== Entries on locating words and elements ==
┄┄┄┄┄┄

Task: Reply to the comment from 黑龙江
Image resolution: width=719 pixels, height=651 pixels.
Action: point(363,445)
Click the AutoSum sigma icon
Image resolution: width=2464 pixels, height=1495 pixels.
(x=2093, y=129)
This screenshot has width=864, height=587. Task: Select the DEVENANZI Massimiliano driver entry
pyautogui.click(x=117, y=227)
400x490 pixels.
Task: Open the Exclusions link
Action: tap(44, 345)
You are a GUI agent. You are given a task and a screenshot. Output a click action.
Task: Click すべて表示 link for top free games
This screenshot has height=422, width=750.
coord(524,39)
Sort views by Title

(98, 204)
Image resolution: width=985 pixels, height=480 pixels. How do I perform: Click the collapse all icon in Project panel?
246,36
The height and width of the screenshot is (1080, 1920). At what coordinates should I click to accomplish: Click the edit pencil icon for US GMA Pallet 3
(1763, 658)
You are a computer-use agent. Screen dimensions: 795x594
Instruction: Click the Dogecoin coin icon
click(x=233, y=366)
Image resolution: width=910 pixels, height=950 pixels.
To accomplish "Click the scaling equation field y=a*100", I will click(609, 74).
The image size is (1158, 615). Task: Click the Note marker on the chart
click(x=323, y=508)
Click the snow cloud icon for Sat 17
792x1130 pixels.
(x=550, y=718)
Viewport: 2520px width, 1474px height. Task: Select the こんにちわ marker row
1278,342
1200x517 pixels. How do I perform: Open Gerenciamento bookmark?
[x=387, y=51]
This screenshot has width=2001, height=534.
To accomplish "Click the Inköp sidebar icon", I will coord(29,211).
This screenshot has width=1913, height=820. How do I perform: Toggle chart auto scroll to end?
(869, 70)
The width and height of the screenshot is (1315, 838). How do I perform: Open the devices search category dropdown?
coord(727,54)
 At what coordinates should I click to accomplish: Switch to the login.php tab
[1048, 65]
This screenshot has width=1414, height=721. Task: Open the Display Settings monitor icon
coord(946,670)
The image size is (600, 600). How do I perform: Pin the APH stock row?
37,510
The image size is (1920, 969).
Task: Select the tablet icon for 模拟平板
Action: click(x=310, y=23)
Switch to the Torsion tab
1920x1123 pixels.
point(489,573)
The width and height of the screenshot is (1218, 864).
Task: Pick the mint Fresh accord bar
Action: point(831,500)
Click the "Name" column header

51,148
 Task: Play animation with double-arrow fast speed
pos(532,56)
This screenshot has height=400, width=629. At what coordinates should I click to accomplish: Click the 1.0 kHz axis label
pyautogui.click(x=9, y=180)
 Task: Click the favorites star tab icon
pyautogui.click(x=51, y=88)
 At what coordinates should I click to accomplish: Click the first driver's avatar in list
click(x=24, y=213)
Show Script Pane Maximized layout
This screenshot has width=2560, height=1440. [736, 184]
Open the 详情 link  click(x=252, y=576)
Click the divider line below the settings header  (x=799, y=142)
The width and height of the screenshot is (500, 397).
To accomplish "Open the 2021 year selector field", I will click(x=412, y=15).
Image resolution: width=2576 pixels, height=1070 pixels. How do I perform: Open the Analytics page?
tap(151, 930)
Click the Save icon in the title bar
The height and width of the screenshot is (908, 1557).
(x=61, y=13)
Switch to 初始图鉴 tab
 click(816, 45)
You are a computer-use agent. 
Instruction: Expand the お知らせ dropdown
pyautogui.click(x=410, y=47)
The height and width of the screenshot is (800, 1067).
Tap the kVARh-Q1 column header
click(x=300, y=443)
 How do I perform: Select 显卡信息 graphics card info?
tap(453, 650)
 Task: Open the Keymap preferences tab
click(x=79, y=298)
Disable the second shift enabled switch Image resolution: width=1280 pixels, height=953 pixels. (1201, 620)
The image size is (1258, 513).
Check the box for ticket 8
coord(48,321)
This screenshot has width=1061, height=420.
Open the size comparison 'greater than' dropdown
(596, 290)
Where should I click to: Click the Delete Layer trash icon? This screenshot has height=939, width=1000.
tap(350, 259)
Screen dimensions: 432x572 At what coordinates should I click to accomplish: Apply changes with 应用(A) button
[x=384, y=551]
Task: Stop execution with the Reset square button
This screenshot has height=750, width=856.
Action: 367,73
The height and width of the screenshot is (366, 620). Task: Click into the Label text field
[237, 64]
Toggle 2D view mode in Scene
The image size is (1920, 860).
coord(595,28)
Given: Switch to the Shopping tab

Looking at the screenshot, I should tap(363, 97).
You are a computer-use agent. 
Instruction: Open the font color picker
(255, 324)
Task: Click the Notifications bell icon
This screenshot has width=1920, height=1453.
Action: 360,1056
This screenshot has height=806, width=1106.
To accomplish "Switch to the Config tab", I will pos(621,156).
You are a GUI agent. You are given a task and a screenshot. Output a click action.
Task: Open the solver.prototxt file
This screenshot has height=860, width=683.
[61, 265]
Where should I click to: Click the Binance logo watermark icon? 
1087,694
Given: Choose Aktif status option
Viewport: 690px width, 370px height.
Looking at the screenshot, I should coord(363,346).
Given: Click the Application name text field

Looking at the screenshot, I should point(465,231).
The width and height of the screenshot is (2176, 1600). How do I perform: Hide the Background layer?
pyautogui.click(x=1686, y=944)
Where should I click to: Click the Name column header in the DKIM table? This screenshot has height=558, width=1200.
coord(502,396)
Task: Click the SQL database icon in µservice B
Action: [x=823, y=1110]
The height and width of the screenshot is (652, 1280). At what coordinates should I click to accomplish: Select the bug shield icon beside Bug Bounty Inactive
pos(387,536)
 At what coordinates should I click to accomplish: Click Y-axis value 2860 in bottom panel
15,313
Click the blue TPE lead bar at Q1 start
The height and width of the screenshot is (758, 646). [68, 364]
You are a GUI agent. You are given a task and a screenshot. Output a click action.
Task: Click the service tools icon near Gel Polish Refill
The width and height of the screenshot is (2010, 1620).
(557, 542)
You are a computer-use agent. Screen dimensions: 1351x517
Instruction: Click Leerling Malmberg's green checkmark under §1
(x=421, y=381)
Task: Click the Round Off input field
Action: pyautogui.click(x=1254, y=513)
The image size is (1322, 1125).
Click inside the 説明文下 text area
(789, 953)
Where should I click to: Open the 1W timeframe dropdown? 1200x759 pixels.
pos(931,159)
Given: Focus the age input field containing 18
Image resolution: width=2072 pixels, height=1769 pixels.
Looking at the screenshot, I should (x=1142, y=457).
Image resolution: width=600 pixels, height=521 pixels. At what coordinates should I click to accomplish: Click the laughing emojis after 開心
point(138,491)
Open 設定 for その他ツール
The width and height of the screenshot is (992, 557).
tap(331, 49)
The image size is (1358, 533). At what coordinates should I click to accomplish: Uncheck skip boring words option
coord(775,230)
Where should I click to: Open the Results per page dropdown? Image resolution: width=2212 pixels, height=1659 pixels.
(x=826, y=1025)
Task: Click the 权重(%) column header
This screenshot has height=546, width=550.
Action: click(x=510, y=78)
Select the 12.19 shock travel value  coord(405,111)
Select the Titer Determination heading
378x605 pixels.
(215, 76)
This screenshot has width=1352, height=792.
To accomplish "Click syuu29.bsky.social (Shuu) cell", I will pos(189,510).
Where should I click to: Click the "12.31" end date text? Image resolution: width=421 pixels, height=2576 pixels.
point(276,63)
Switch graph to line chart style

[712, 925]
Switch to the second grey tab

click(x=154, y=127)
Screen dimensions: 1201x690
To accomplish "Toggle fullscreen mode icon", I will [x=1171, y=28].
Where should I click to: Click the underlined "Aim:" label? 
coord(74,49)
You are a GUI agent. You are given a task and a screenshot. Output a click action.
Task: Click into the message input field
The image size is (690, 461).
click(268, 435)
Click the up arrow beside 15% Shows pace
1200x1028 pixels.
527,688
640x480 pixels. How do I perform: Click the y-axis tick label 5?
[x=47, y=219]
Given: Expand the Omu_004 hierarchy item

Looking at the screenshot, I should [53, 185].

┄┄┄┄┄┄

== Problem to solve ==
Rewrite the data above, changing every "How do I perform" to "How can I do" and leaving everything else the same.

== Result ==
Task: Reply to the comment from 黑龙江
Image resolution: width=719 pixels, height=651 pixels.
Action: point(363,445)
Click the AutoSum sigma icon
Image resolution: width=2464 pixels, height=1495 pixels.
(x=2093, y=129)
This screenshot has width=864, height=587. Task: Select the DEVENANZI Massimiliano driver entry
pyautogui.click(x=117, y=227)
400x490 pixels.
Task: Open the Exclusions link
Action: tap(44, 345)
You are a GUI agent. You are given a task and a screenshot. Output a click action.
Task: Click すべて表示 link for top free games
This screenshot has height=422, width=750.
coord(524,39)
Sort views by Title

(98, 204)
Image resolution: width=985 pixels, height=480 pixels. How can I do: Click the collapse all icon in Project panel?
246,36
The height and width of the screenshot is (1080, 1920). At what coordinates should I click to accomplish: Click the edit pencil icon for US GMA Pallet 3
(1763, 658)
You are a computer-use agent. Screen dimensions: 795x594
Instruction: Click the Dogecoin coin icon
click(x=233, y=366)
Image resolution: width=910 pixels, height=950 pixels.
To accomplish "Click the scaling equation field y=a*100", I will click(609, 74).
The image size is (1158, 615). Task: Click the Note marker on the chart
click(x=323, y=508)
Click the snow cloud icon for Sat 17
792x1130 pixels.
(x=550, y=718)
Viewport: 2520px width, 1474px height. Task: Select the こんにちわ marker row
1278,342
1200x517 pixels. How can I do: Open Gerenciamento bookmark?
[x=387, y=51]
This screenshot has width=2001, height=534.
To accomplish "Click the Inköp sidebar icon", I will coord(29,211).
This screenshot has width=1913, height=820. How can I do: Toggle chart auto scroll to end?
(869, 70)
The width and height of the screenshot is (1315, 838). How can I do: Open the devices search category dropdown?
coord(727,54)
 At what coordinates should I click to accomplish: Switch to the login.php tab
[1048, 65]
This screenshot has width=1414, height=721. Task: Open the Display Settings monitor icon
coord(946,670)
The image size is (600, 600). How can I do: Pin the APH stock row?
37,510
The image size is (1920, 969).
Task: Select the tablet icon for 模拟平板
Action: click(x=310, y=23)
Switch to the Torsion tab
1920x1123 pixels.
point(489,573)
The width and height of the screenshot is (1218, 864).
Task: Pick the mint Fresh accord bar
Action: point(831,500)
Click the "Name" column header

51,148
 Task: Play animation with double-arrow fast speed
pos(532,56)
This screenshot has height=400, width=629. At what coordinates should I click to accomplish: Click the 1.0 kHz axis label
pyautogui.click(x=9, y=180)
 Task: Click the favorites star tab icon
pyautogui.click(x=51, y=88)
 At what coordinates should I click to accomplish: Click the first driver's avatar in list
click(x=24, y=213)
Show Script Pane Maximized layout
This screenshot has width=2560, height=1440. [736, 184]
Open the 详情 link  click(x=252, y=576)
Click the divider line below the settings header  (x=799, y=142)
The width and height of the screenshot is (500, 397).
To accomplish "Open the 2021 year selector field", I will click(x=412, y=15).
Image resolution: width=2576 pixels, height=1070 pixels. How can I do: Open the Analytics page?
tap(151, 930)
Click the Save icon in the title bar
The height and width of the screenshot is (908, 1557).
(x=61, y=13)
Switch to 初始图鉴 tab
 click(816, 45)
You are a computer-use agent. 
Instruction: Expand the お知らせ dropdown
pyautogui.click(x=410, y=47)
The height and width of the screenshot is (800, 1067).
Tap the kVARh-Q1 column header
click(x=300, y=443)
 How can I do: Select 显卡信息 graphics card info?
tap(453, 650)
 Task: Open the Keymap preferences tab
click(x=79, y=298)
Disable the second shift enabled switch Image resolution: width=1280 pixels, height=953 pixels. (1201, 620)
The image size is (1258, 513).
Check the box for ticket 8
coord(48,321)
This screenshot has width=1061, height=420.
Open the size comparison 'greater than' dropdown
(596, 290)
Where should I click to: Click the Delete Layer trash icon? This screenshot has height=939, width=1000.
tap(350, 259)
Screen dimensions: 432x572 At what coordinates should I click to accomplish: Apply changes with 应用(A) button
[x=384, y=551]
Task: Stop execution with the Reset square button
This screenshot has height=750, width=856.
Action: 367,73
The height and width of the screenshot is (366, 620). Task: Click into the Label text field
[237, 64]
Toggle 2D view mode in Scene
The image size is (1920, 860).
coord(595,28)
Given: Switch to the Shopping tab

Looking at the screenshot, I should tap(363, 97).
You are a computer-use agent. 
Instruction: Open the font color picker
(255, 324)
Task: Click the Notifications bell icon
This screenshot has width=1920, height=1453.
Action: 360,1056
This screenshot has height=806, width=1106.
To accomplish "Switch to the Config tab", I will pos(621,156).
You are a GUI agent. You are given a task and a screenshot. Output a click action.
Task: Open the solver.prototxt file
This screenshot has height=860, width=683.
[61, 265]
Where should I click to: Click the Binance logo watermark icon? 
1087,694
Given: Choose Aktif status option
Viewport: 690px width, 370px height.
Looking at the screenshot, I should coord(363,346).
Given: Click the Application name text field

Looking at the screenshot, I should point(465,231).
The width and height of the screenshot is (2176, 1600). How can I do: Hide the Background layer?
pyautogui.click(x=1686, y=944)
Where should I click to: Click the Name column header in the DKIM table? This screenshot has height=558, width=1200.
coord(502,396)
Task: Click the SQL database icon in µservice B
Action: [x=823, y=1110]
The height and width of the screenshot is (652, 1280). At what coordinates should I click to accomplish: Select the bug shield icon beside Bug Bounty Inactive
pos(387,536)
 At what coordinates should I click to accomplish: Click Y-axis value 2860 in bottom panel
15,313
Click the blue TPE lead bar at Q1 start
The height and width of the screenshot is (758, 646). [68, 364]
You are a GUI agent. You are given a task and a screenshot. Output a click action.
Task: Click the service tools icon near Gel Polish Refill
The width and height of the screenshot is (2010, 1620).
(557, 542)
You are a computer-use agent. Screen dimensions: 1351x517
Instruction: Click Leerling Malmberg's green checkmark under §1
(x=421, y=381)
Task: Click the Round Off input field
Action: pyautogui.click(x=1254, y=513)
The image size is (1322, 1125).
Click inside the 説明文下 text area
(789, 953)
Where should I click to: Open the 1W timeframe dropdown? 1200x759 pixels.
pos(931,159)
Given: Focus the age input field containing 18
Image resolution: width=2072 pixels, height=1769 pixels.
Looking at the screenshot, I should (x=1142, y=457).
Image resolution: width=600 pixels, height=521 pixels. At what coordinates should I click to accomplish: Click the laughing emojis after 開心
point(138,491)
Open 設定 for その他ツール
The width and height of the screenshot is (992, 557).
tap(331, 49)
The image size is (1358, 533). At what coordinates should I click to accomplish: Uncheck skip boring words option
coord(775,230)
Where should I click to: Open the Results per page dropdown? Image resolution: width=2212 pixels, height=1659 pixels.
(x=826, y=1025)
Task: Click the 权重(%) column header
This screenshot has height=546, width=550.
Action: click(x=510, y=78)
Select the 12.19 shock travel value  coord(405,111)
Select the Titer Determination heading
378x605 pixels.
(215, 76)
This screenshot has width=1352, height=792.
To accomplish "Click syuu29.bsky.social (Shuu) cell", I will pos(189,510).
Where should I click to: Click the "12.31" end date text? Image resolution: width=421 pixels, height=2576 pixels.
point(276,63)
Switch graph to line chart style

[712, 925]
Switch to the second grey tab

click(x=154, y=127)
Screen dimensions: 1201x690
To accomplish "Toggle fullscreen mode icon", I will [x=1171, y=28].
Where should I click to: Click the underlined "Aim:" label? 
coord(74,49)
You are a GUI agent. You are given a task and a screenshot. Output a click action.
Task: Click into the message input field
The image size is (690, 461).
click(268, 435)
Click the up arrow beside 15% Shows pace
1200x1028 pixels.
527,688
640x480 pixels. How can I do: Click the y-axis tick label 5?
[x=47, y=219]
Given: Expand the Omu_004 hierarchy item

Looking at the screenshot, I should [53, 185].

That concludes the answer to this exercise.